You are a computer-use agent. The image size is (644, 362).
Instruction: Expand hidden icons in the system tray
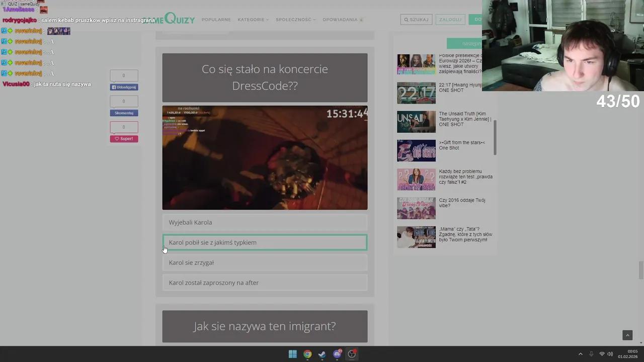[x=581, y=354]
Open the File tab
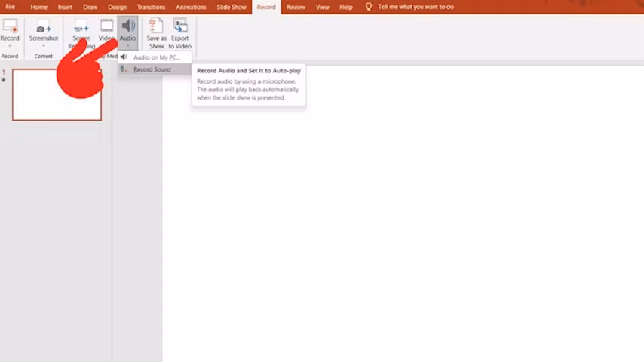 pyautogui.click(x=11, y=7)
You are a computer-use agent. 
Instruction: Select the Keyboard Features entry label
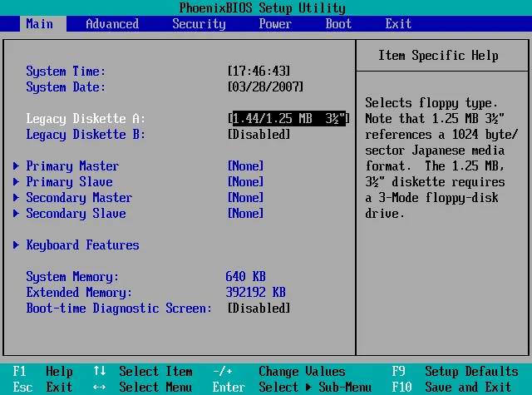(x=82, y=245)
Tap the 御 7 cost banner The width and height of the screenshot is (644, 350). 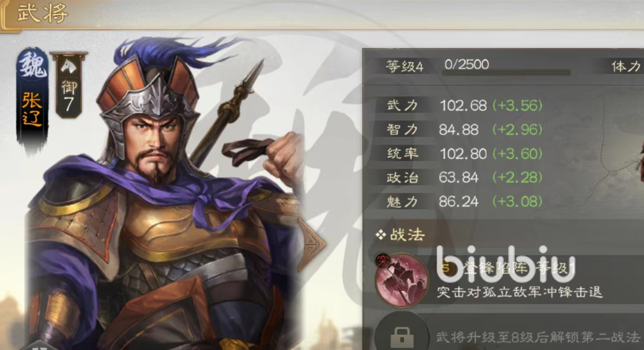69,85
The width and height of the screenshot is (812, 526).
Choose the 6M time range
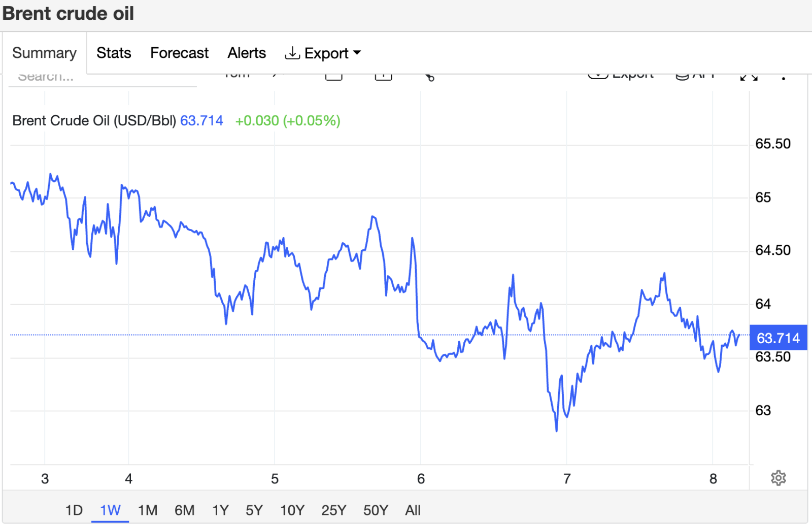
----------------
**What is needed:** Going through the data above, count each line that contains "agent" and give only that figure.

**Answer space:** 2